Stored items
========

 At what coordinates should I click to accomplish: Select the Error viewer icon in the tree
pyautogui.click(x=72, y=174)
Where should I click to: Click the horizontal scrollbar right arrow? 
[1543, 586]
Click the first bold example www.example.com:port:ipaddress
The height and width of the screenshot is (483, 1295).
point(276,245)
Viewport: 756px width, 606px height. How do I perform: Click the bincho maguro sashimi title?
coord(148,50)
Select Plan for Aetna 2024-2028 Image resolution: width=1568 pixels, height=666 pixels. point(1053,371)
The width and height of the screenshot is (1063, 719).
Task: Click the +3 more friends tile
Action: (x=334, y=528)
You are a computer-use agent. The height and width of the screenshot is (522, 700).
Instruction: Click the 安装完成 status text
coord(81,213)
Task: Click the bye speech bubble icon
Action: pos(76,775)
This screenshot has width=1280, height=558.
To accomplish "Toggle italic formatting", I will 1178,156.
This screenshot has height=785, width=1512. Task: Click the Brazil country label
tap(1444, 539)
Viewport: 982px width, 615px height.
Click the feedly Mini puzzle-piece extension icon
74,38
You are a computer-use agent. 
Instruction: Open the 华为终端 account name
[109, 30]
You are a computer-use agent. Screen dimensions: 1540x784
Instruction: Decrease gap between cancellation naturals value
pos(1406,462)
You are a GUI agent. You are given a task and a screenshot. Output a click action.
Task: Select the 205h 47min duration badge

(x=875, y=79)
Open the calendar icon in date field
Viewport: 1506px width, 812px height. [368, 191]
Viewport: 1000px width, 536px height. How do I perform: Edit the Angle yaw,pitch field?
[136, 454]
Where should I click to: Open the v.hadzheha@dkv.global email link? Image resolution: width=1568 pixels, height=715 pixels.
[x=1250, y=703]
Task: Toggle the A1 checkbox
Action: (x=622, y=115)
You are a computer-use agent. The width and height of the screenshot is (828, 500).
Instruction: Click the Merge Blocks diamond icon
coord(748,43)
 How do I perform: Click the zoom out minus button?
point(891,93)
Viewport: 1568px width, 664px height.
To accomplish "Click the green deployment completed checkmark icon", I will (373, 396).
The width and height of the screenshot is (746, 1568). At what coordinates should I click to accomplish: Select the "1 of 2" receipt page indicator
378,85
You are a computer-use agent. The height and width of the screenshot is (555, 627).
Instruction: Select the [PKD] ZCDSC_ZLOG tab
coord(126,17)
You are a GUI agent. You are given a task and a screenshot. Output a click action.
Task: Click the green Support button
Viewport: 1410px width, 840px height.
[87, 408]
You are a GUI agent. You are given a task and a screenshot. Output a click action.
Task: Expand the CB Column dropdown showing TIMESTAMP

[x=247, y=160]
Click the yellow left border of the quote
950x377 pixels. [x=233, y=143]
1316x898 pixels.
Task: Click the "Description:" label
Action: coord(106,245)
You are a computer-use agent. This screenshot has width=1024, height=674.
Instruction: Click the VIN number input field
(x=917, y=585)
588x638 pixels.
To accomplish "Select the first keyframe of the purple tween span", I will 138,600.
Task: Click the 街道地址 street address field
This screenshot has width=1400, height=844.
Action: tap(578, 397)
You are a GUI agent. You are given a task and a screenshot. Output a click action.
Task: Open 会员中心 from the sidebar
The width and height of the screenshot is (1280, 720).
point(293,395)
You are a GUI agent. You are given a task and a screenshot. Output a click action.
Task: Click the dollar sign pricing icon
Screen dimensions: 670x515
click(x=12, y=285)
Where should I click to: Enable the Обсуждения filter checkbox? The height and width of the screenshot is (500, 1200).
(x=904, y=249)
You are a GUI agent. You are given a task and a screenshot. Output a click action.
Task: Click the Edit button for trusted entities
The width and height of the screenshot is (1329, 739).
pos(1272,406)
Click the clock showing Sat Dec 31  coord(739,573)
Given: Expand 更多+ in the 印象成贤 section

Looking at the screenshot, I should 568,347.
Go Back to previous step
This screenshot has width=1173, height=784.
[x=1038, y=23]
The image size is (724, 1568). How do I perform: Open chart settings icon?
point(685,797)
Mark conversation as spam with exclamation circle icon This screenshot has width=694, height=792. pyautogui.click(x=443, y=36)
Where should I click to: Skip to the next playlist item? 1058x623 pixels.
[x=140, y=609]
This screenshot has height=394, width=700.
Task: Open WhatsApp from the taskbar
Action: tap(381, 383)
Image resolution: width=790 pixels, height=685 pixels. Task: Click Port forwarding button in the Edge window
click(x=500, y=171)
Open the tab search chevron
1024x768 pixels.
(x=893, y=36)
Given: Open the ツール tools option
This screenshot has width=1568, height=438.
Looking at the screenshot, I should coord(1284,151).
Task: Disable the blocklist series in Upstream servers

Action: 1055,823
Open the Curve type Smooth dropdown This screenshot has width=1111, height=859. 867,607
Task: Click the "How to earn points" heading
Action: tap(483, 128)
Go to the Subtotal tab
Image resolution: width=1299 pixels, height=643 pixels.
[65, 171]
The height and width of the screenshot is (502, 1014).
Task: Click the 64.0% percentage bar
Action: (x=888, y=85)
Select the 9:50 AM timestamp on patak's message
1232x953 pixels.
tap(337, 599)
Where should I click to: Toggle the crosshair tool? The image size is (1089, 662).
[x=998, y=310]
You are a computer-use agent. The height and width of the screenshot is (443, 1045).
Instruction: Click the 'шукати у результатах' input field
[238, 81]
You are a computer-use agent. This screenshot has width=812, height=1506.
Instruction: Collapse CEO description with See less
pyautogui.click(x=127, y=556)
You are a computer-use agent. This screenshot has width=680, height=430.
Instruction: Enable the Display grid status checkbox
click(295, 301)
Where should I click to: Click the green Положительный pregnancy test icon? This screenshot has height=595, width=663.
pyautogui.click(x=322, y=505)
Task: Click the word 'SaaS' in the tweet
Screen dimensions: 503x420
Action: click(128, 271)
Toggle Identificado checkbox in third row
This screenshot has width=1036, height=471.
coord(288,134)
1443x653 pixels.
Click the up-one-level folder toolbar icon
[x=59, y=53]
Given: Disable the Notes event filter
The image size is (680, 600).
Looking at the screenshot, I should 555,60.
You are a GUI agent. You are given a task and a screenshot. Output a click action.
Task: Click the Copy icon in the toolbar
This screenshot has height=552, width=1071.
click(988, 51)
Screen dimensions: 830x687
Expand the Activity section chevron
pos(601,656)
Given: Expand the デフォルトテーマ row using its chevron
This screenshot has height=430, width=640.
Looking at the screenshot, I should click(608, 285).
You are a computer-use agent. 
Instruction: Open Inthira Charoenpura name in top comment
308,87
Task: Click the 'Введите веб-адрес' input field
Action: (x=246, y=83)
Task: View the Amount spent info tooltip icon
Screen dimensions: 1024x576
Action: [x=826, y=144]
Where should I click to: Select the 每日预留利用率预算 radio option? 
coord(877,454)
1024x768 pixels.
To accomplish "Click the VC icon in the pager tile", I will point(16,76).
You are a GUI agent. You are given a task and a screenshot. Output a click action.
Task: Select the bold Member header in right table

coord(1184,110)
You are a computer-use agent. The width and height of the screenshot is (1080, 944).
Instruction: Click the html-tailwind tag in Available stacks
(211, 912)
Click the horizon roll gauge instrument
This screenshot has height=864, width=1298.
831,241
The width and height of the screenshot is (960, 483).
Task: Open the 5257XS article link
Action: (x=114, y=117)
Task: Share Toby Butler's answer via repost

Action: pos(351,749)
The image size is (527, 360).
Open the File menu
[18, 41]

========

PROBLEM REQUIREMENTS :: Only the number is wanted: how many lines in the data include the string "will"?

RESPONSE FOR THIS EXERCISE :: 4